Here’s the prompt I started with, using the o1-preview reasoning model to get the initial code for every part of the problem. You’ll need to work from a similar prompt iteratively, looping through each section of the task until you get results that enable you to move forward:
- I want to fine tune a recent GPT model in Tensorflow to build a chatbot that responds based on dialogue extracted from a set of creative commons novels. I’d like to grab the public domain files from a single author on Project Gutenberg using a scraper, work from a set of text files, process them for this purpose, and test the chatbot in Google Colab. Can you help?
Here’s the steps that ChatGPT o1 suggested to me, with some notes on how you might approach them:
- Select and Download Texts from Project Gutenberg - I suggest picking a single author for this, ideally someone with a lot of interesting dialogue. If you run into problems with the training process below, you might have tried to pull too many novels - go back and experiment and cut down to a single novel if needed.
- Process the Text Files to Extract Dialogues - Remember, not all novels use “” to indicate dialogue. Take a look at how conversation is marked in the novels you’ve selected, and iterate through the extraction process until you get the material you are looking for.

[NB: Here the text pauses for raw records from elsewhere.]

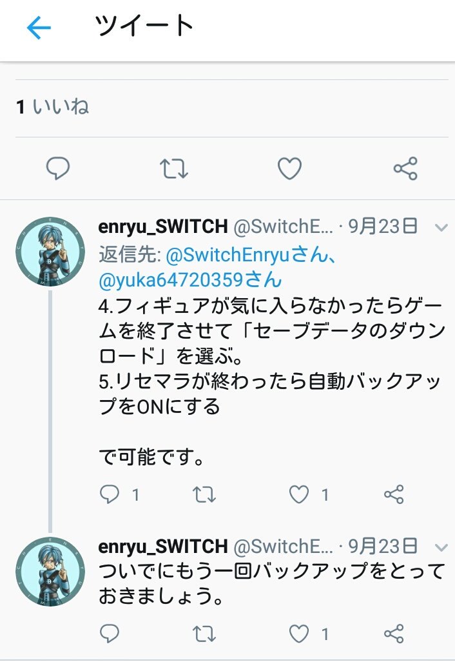Retweet the main tweet at top
Viewport: 455px width, 662px height.
[x=174, y=168]
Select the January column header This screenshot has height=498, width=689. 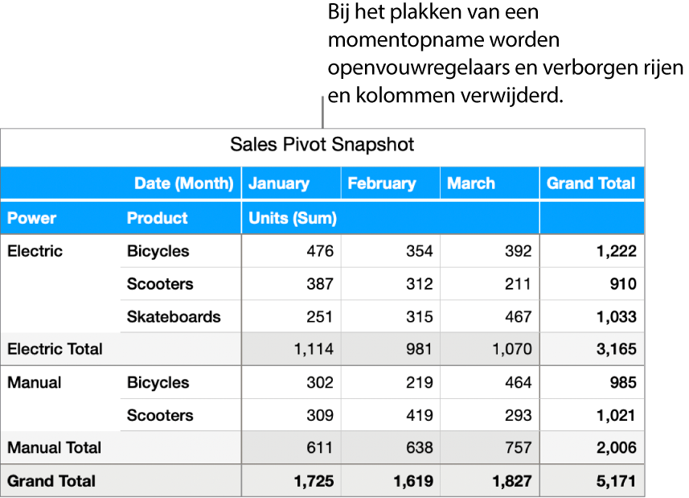[x=279, y=183]
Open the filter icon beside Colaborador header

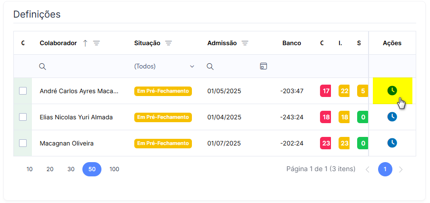96,43
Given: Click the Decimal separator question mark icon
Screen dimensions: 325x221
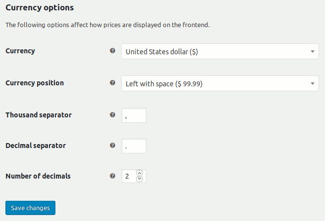Looking at the screenshot, I should [113, 146].
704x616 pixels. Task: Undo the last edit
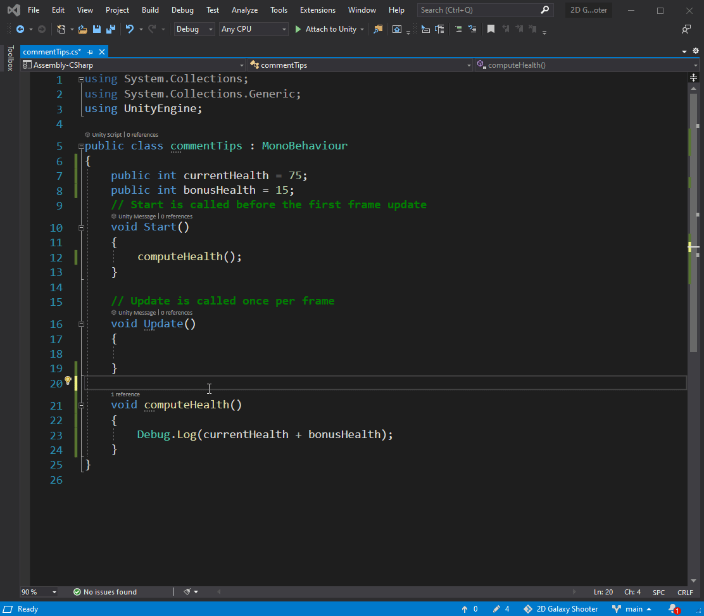(x=130, y=29)
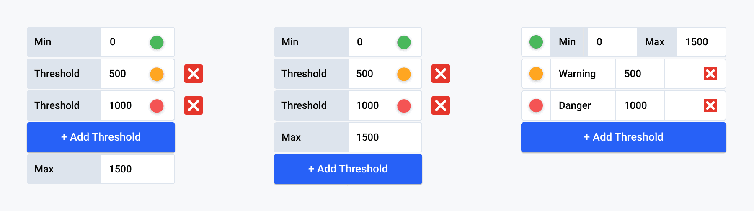The image size is (754, 211).
Task: Click Add Threshold button above the Max field
Action: click(x=101, y=137)
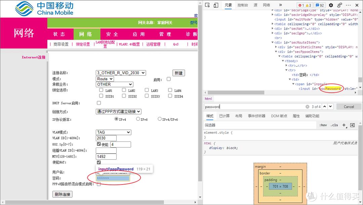Click the 删除连接 button
This screenshot has width=363, height=205.
coord(62,194)
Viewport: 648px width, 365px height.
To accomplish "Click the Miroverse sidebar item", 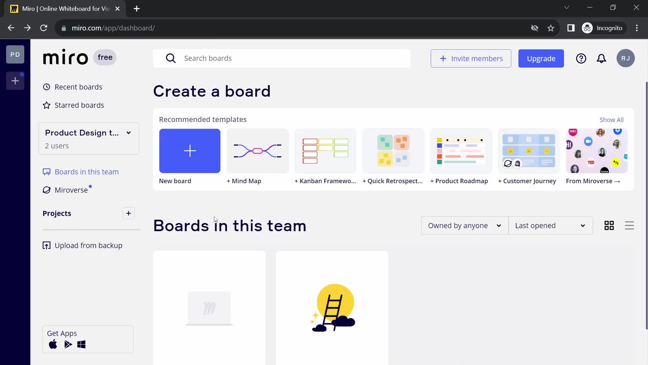I will click(71, 190).
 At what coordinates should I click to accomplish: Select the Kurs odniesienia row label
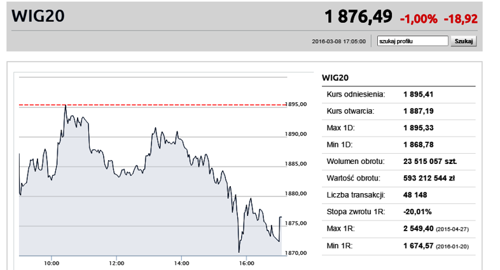[356, 95]
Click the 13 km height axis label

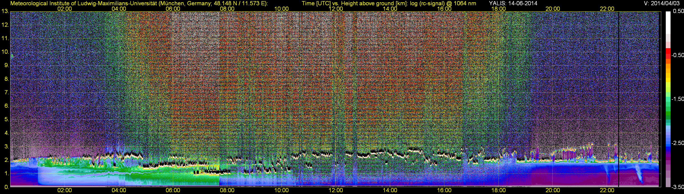pyautogui.click(x=5, y=11)
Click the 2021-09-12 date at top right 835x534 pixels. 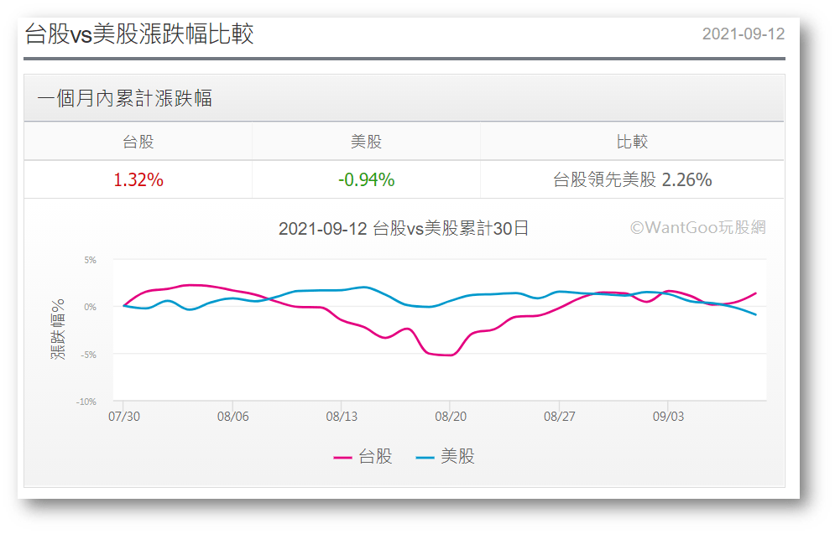point(743,34)
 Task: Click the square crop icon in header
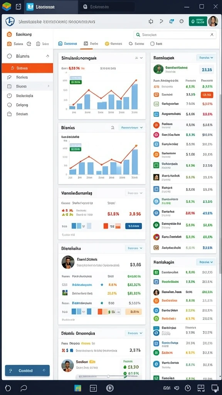[151, 22]
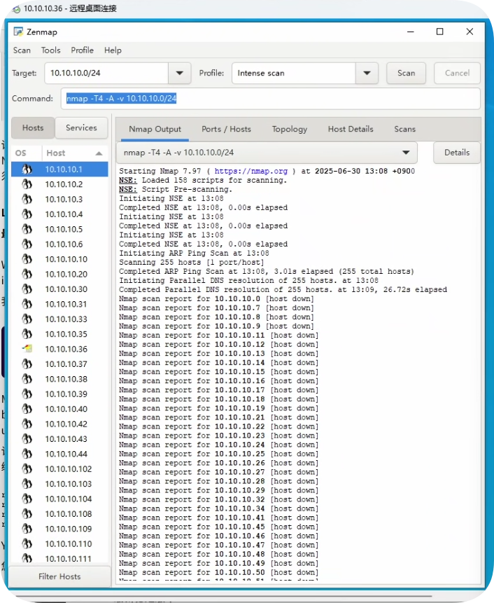Click the Linux penguin icon beside 10.10.10.1
The width and height of the screenshot is (494, 603).
pyautogui.click(x=27, y=169)
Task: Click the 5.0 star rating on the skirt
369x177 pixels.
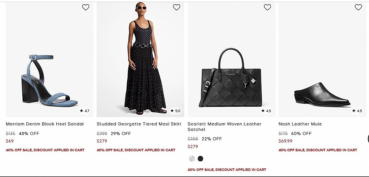Action: 176,111
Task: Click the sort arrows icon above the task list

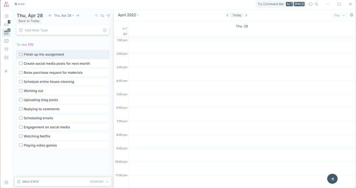Action: (x=102, y=16)
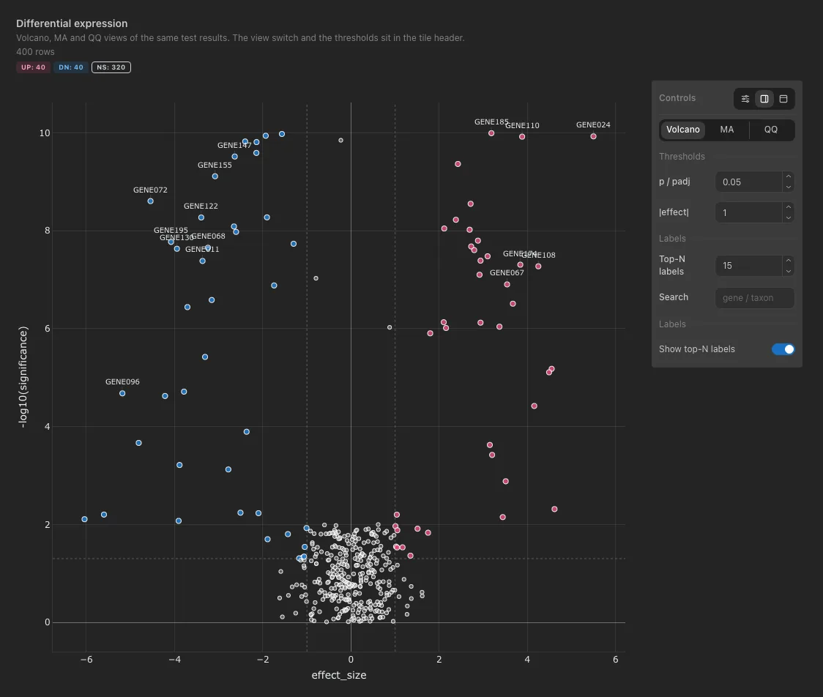
Task: Decrement the p / padj threshold
Action: 789,187
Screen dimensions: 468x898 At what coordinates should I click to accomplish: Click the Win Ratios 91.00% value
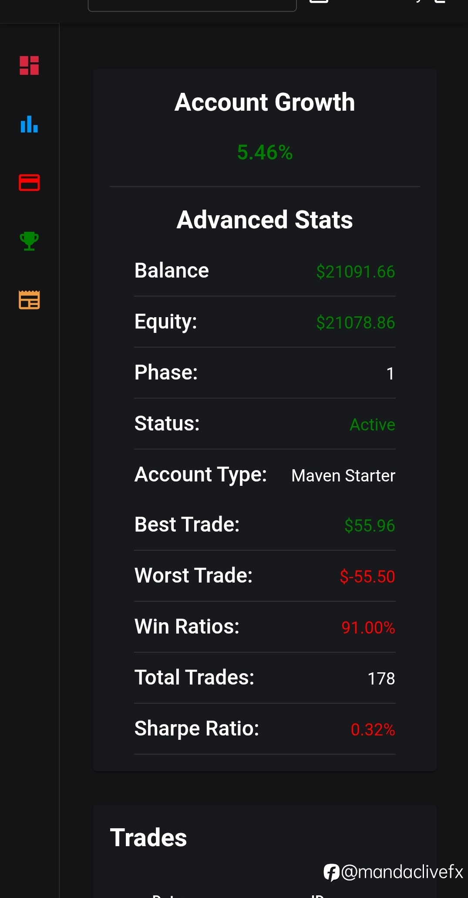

- Prepare the Dataset for Training - Dialogue has to be processed into input-output pairs to be usable by the bot: the Python code will try to pair sequential dialogue appropriately. Save the dataset as a JSON file to check over it before you train, and make sure it looks like you have something usable.
- Choose and Set Up a GPT Model in TensorFlow - For this, we’ll be using an open source model (so that we don’t have to pay even more to fine-tune a model). This means the results won’t be as impressive as if you were fine tuning the most recent model, but that’s OK! GPT2 or similar works well enough to see this is in action.
- Fine-Tune the Model - Expect the most errors and frustration at this stage - remember, fine-tuning is basically running a loop across all the data you’ve gathered over and over again and putting it into context with the model you’ve selected. If you find it takes too long or crashes the RAM on Colab, ask to simplify the training (fewer epochs, etc.)
- Test the Chatbot in Google Colab - For this exercise, we’re not going to deploy our model externally: that would require hosting it, like OpenAI does with ChatGPT. Instead, you can run the Chatbot through test prompts directly in Python on Colab. Screenshot results, and see how your interaction proceeds - expect to hit lots of limitations given the constraints of this minimal training, but hopefully you’ll also get some emergent, playful results!
When complete, your sample output will look something like this one from my AustenBot - you can try it for itself using the Colab notebook. This bot is still fairly limited (we gave it a small dataset using GPT2, an older model) - however, it offers some insights into how you might build on a creative dataset towards an interactive experience. You can also use this notebook to help you build and debug your own bot.
Reflecting on Chat
Compare this experience to the bot interactions we had at the start of the semester: how has your understanding of, and expectation of, these bots changes? Where do the limitations of the dataset and the model come out, and how can you understand that through the lens of the readings and experiments we’ve done across the semester?